Le linge sale se lave en famille

Ah… les Centobucchi… quelle famille !

Émigrés italiens ayant traversé les mers pour accomplir « le grand rêve américain », les enfants Centobucchi ont à peu près tous grandi dans une sorte de haine fraternelle, peut-être née quelque part au milieu de l’océan lorsque la mère, Carmela, meurt en couche de son cinquième rejeton…

Amerigo, l’aîné, porte en lui le nom symbolisant cette ambition de réussite. Pour lui le rêve s’est transformé en réalité. Il est devenu un redoutable et redouté gangster, terrorisant son petit monde et assassinant à tour de bras. Les dollars s’amoncellent autour de lui. Sa mère serait probablement fière… du moins le pense-t-il.

Caterina est elle aussi née en Italie. La réussite n’a pas de secret pour celle qui est devenue, sous le pseudonyme de Gipsy Boone « la fille d’une princesse gitane », une grande star du cinéma muet… sur qui pèse de sulfureuses rumeurs…

Pour les jumeaux Francesco et Carmela, du nom de sa mère, le destin semble avoir été plus clément.
Le premier, reconverti en Père Franck, a embrassé la foi et s’occupe d’une paroisse, lieu de confessions par excellence.
Tout laisse à penser que la seconde est une femme sans histoire, baignant dans le bonheur avec son mari et ses deux enfants. Elle mène en vérité une double vie dissolue, mère au foyer le jour et tueuse à gage la nuit.
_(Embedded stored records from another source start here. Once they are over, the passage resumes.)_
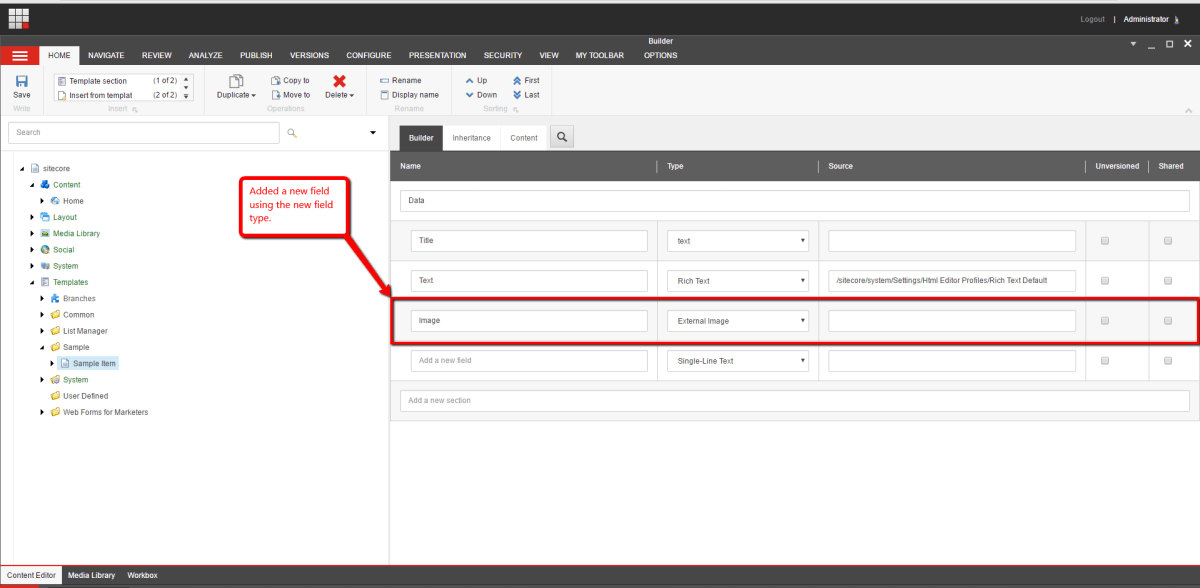Open the External Image type dropdown
This screenshot has width=1200, height=588.
(737, 321)
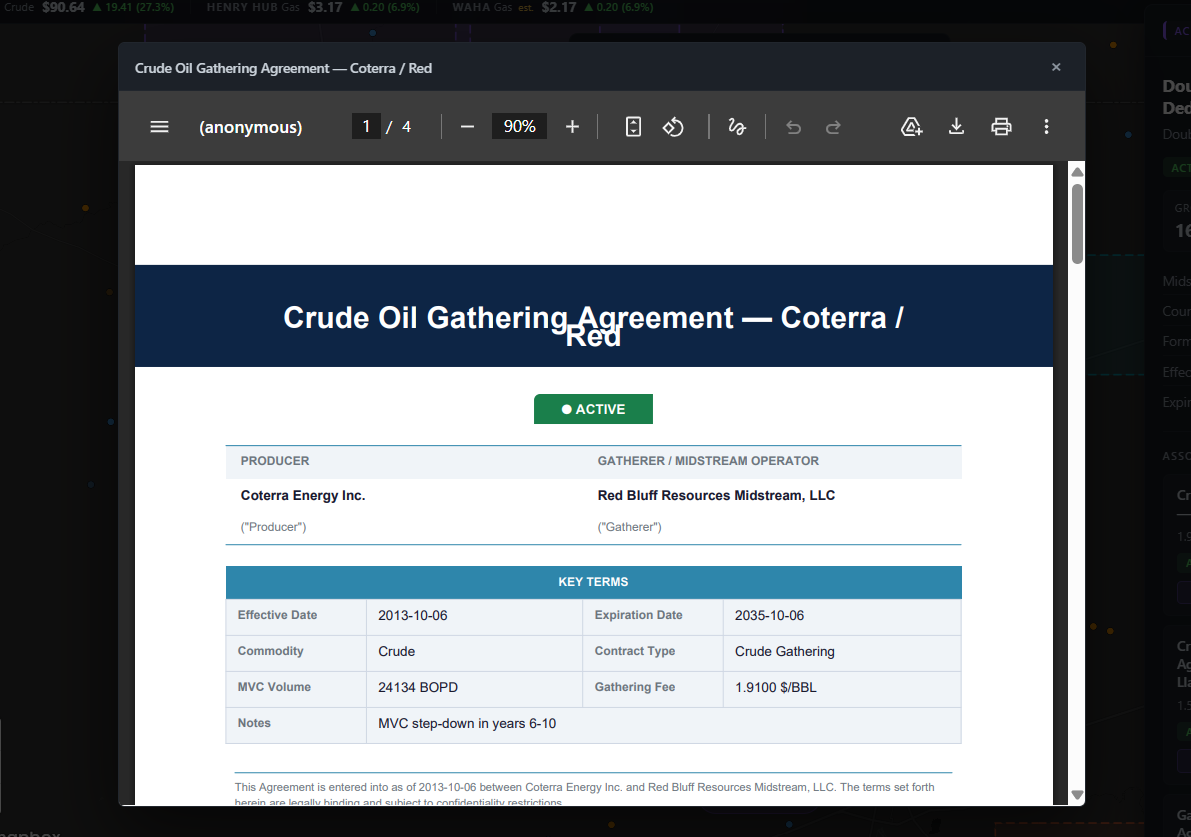Click the scrollbar up arrow
The width and height of the screenshot is (1191, 837).
click(1077, 172)
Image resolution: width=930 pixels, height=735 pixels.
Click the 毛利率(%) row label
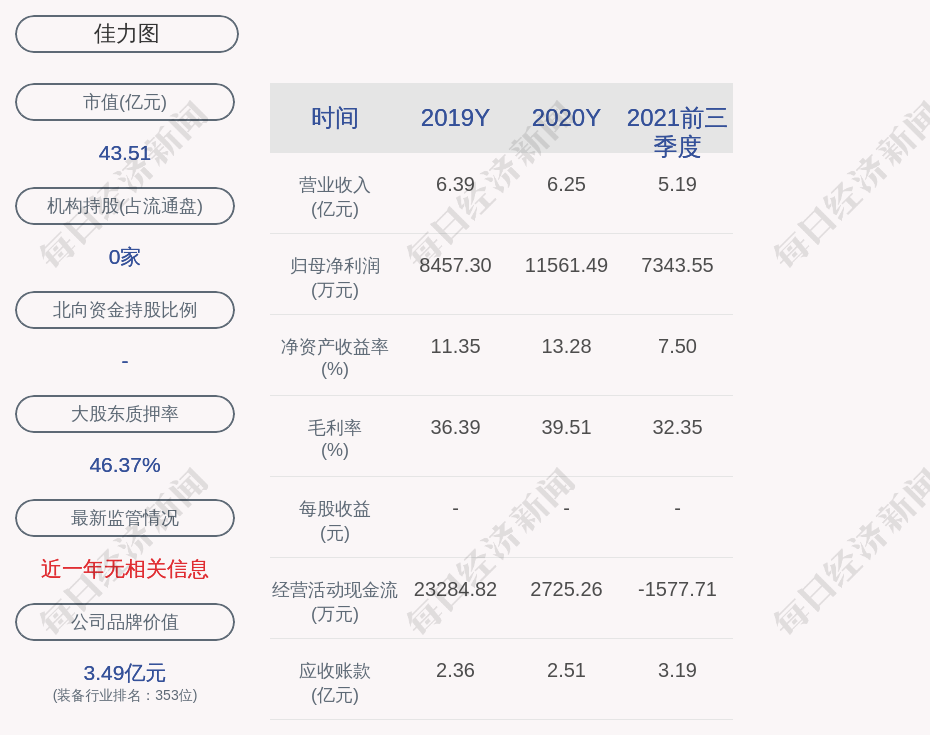click(335, 439)
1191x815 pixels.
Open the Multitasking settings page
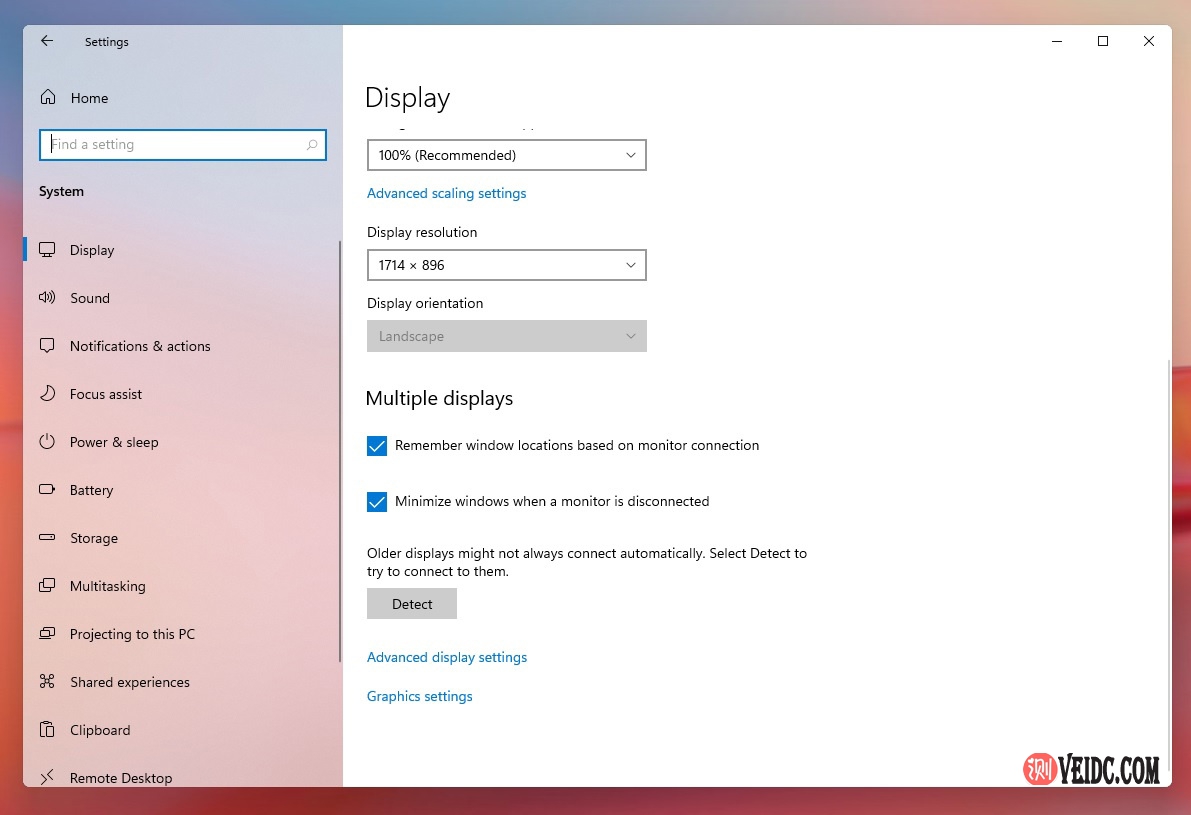(x=107, y=586)
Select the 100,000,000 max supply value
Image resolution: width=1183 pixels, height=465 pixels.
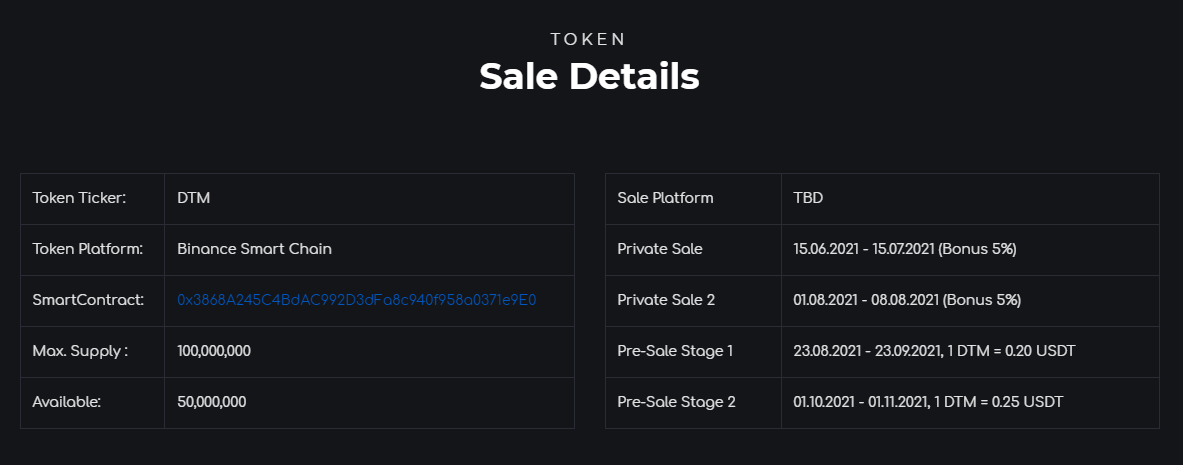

Vient enfin le cadet, Antonio, celui-là même qu’Amerigo déteste au plus haut point car il le considère comme l’assassin de leur mère. Et comme le hasard fait bien les choses, Tony s’est construit dans l’exacte opposition de son aîné. Il est devenu policier, inflexible et… probablement un peu naïf aussi.

« Ça me fait plaisir de savoir que tu es un criminel, Amerigo, et que moi je suis un flic. Comme ça, un jour… un jour, je pourrai t’abattre sans remords. »

Polar spaghetti

Le titre choisi par les auteurs est perçu comme un hommage au cinéma italien.
À l’époque où Sergio Leone et consorts redonnaient ses lettres de noblesse au western, les américains ont affublé le genre du sarcastique suffixe « spaghetti ».
Une sauce à l’italienne prônant un monde individualiste et quelque peu anarchique où les comptes sont réglés à coup de revolver. Violence, pauvreté, butins et sexe sont autant de moteurs dont la morale s’absout.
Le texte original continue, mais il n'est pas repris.